───── DATA PROVIDED

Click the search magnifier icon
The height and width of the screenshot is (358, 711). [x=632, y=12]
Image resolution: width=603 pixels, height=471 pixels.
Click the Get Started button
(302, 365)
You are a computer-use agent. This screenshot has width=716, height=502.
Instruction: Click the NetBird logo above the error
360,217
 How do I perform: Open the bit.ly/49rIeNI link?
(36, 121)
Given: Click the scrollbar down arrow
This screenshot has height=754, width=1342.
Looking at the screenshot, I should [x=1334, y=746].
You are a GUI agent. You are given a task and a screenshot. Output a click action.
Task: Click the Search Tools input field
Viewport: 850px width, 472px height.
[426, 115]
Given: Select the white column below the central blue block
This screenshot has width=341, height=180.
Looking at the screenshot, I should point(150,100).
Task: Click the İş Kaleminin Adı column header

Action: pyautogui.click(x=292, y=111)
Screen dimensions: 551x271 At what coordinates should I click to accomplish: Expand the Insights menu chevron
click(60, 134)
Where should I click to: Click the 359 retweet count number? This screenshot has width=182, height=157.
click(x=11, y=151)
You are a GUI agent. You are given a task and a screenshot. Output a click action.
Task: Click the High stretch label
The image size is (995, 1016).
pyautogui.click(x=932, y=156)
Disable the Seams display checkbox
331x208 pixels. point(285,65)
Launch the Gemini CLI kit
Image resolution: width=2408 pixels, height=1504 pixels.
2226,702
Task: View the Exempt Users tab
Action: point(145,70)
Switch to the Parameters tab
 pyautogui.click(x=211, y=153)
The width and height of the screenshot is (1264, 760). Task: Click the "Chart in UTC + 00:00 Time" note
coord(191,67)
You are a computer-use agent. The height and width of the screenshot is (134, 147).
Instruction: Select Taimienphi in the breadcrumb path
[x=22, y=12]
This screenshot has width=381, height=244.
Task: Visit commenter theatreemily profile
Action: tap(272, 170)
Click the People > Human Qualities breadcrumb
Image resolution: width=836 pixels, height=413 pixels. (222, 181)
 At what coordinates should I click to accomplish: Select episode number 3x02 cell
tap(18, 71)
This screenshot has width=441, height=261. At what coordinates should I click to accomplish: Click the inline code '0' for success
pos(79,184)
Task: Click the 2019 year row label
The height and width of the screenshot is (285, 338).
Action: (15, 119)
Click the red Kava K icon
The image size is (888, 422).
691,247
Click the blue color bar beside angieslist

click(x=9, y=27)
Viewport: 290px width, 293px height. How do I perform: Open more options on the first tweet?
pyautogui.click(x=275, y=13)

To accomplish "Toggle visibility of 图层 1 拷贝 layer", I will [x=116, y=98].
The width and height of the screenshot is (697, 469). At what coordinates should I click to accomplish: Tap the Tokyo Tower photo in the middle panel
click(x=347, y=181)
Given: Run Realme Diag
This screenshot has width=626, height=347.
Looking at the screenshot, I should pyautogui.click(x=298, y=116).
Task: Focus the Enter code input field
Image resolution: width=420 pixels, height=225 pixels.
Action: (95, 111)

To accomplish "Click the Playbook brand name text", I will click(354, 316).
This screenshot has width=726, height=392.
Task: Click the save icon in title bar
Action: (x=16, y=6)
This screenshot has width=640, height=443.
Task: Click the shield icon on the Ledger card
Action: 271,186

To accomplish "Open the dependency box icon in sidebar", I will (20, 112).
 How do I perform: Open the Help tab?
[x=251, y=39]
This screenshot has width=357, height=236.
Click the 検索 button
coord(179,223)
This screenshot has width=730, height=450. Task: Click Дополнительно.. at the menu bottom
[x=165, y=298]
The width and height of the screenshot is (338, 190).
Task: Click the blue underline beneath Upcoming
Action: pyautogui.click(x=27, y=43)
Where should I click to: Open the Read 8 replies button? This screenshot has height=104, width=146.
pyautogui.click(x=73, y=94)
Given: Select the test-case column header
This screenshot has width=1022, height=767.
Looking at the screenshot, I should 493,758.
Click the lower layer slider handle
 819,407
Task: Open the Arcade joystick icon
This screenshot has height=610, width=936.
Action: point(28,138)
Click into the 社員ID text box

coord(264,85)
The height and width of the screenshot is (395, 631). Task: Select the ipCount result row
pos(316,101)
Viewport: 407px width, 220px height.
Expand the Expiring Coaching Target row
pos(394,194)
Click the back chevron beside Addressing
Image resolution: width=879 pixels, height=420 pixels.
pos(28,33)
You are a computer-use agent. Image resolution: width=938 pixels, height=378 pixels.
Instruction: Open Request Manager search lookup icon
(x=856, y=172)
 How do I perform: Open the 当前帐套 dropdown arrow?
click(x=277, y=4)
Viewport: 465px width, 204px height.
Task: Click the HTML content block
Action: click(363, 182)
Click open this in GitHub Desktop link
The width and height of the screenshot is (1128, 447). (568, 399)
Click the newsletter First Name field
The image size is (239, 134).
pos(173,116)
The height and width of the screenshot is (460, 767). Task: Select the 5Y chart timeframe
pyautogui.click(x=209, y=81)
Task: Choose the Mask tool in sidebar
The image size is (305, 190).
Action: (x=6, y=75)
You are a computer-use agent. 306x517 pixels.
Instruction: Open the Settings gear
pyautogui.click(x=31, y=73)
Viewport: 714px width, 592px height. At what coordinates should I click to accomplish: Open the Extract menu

──────────

● **YOUR OBJECTIVE**
Each line above should appear again, reproduced exactly.

● **PROBLEM SOLUTION**
Click the search magnifier icon
The height and width of the screenshot is (358, 711). [x=632, y=12]
Image resolution: width=603 pixels, height=471 pixels.
Click the Get Started button
(302, 365)
You are a computer-use agent. This screenshot has width=716, height=502.
Instruction: Click the NetBird logo above the error
360,217
 How do I perform: Open the bit.ly/49rIeNI link?
(36, 121)
Given: Click the scrollbar down arrow
This screenshot has height=754, width=1342.
Looking at the screenshot, I should [x=1334, y=746].
You are a GUI agent. You are given a task and a screenshot. Output a click action.
Task: Click the Search Tools input field
Viewport: 850px width, 472px height.
[426, 115]
Given: Select the white column below the central blue block
This screenshot has width=341, height=180.
Looking at the screenshot, I should point(150,100).
Task: Click the İş Kaleminin Adı column header

Action: pyautogui.click(x=292, y=111)
Screen dimensions: 551x271 At what coordinates should I click to accomplish: Expand the Insights menu chevron
click(60, 134)
Where should I click to: Click the 359 retweet count number? This screenshot has width=182, height=157.
click(x=11, y=151)
You are a GUI agent. You are given a task and a screenshot. Output a click action.
Task: Click the High stretch label
The image size is (995, 1016).
pyautogui.click(x=932, y=156)
Disable the Seams display checkbox
331x208 pixels. point(285,65)
Launch the Gemini CLI kit
Image resolution: width=2408 pixels, height=1504 pixels.
2226,702
Task: View the Exempt Users tab
Action: point(145,70)
Switch to the Parameters tab
 pyautogui.click(x=211, y=153)
The width and height of the screenshot is (1264, 760). Task: Click the "Chart in UTC + 00:00 Time" note
coord(191,67)
You are a computer-use agent. The height and width of the screenshot is (134, 147).
Instruction: Select Taimienphi in the breadcrumb path
[x=22, y=12]
This screenshot has width=381, height=244.
Task: Visit commenter theatreemily profile
Action: tap(272, 170)
Click the People > Human Qualities breadcrumb
Image resolution: width=836 pixels, height=413 pixels. (222, 181)
 At what coordinates should I click to accomplish: Select episode number 3x02 cell
tap(18, 71)
This screenshot has width=441, height=261. At what coordinates should I click to accomplish: Click the inline code '0' for success
pos(79,184)
Task: Click the 2019 year row label
The height and width of the screenshot is (285, 338).
Action: (15, 119)
Click the red Kava K icon
The image size is (888, 422).
691,247
Click the blue color bar beside angieslist

click(x=9, y=27)
Viewport: 290px width, 293px height. How do I perform: Open more options on the first tweet?
pyautogui.click(x=275, y=13)

To accomplish "Toggle visibility of 图层 1 拷贝 layer", I will [x=116, y=98].
The width and height of the screenshot is (697, 469). At what coordinates should I click to accomplish: Tap the Tokyo Tower photo in the middle panel
click(x=347, y=181)
Given: Run Realme Diag
This screenshot has width=626, height=347.
Looking at the screenshot, I should pyautogui.click(x=298, y=116).
Task: Focus the Enter code input field
Image resolution: width=420 pixels, height=225 pixels.
Action: (95, 111)

To accomplish "Click the Playbook brand name text", I will click(354, 316).
This screenshot has width=726, height=392.
Task: Click the save icon in title bar
Action: (x=16, y=6)
This screenshot has width=640, height=443.
Task: Click the shield icon on the Ledger card
Action: 271,186

To accomplish "Open the dependency box icon in sidebar", I will (20, 112).
 How do I perform: Open the Help tab?
[x=251, y=39]
This screenshot has width=357, height=236.
Click the 検索 button
coord(179,223)
This screenshot has width=730, height=450. Task: Click Дополнительно.. at the menu bottom
[x=165, y=298]
The width and height of the screenshot is (338, 190).
Task: Click the blue underline beneath Upcoming
Action: pyautogui.click(x=27, y=43)
Where should I click to: Open the Read 8 replies button? This screenshot has height=104, width=146.
pyautogui.click(x=73, y=94)
Given: Select the test-case column header
This screenshot has width=1022, height=767.
Looking at the screenshot, I should 493,758.
Click the lower layer slider handle
 819,407
Task: Open the Arcade joystick icon
This screenshot has height=610, width=936.
Action: point(28,138)
Click into the 社員ID text box

coord(264,85)
The height and width of the screenshot is (395, 631). Task: Select the ipCount result row
pos(316,101)
Viewport: 407px width, 220px height.
Expand the Expiring Coaching Target row
pos(394,194)
Click the back chevron beside Addressing
Image resolution: width=879 pixels, height=420 pixels.
pos(28,33)
You are a computer-use agent. Image resolution: width=938 pixels, height=378 pixels.
Instruction: Open Request Manager search lookup icon
(x=856, y=172)
 How do I perform: Open the 当前帐套 dropdown arrow?
click(x=277, y=4)
Viewport: 465px width, 204px height.
Task: Click the HTML content block
Action: click(363, 182)
Click open this in GitHub Desktop link
The width and height of the screenshot is (1128, 447). (568, 399)
Click the newsletter First Name field
The image size is (239, 134).
pos(173,116)
The height and width of the screenshot is (460, 767). Task: Select the 5Y chart timeframe
pyautogui.click(x=209, y=81)
Task: Choose the Mask tool in sidebar
The image size is (305, 190).
Action: (x=6, y=75)
You are a computer-use agent. 306x517 pixels.
Instruction: Open the Settings gear
pyautogui.click(x=31, y=73)
Viewport: 714px width, 592px height. At what coordinates should I click to accomplish: Open the Extract menu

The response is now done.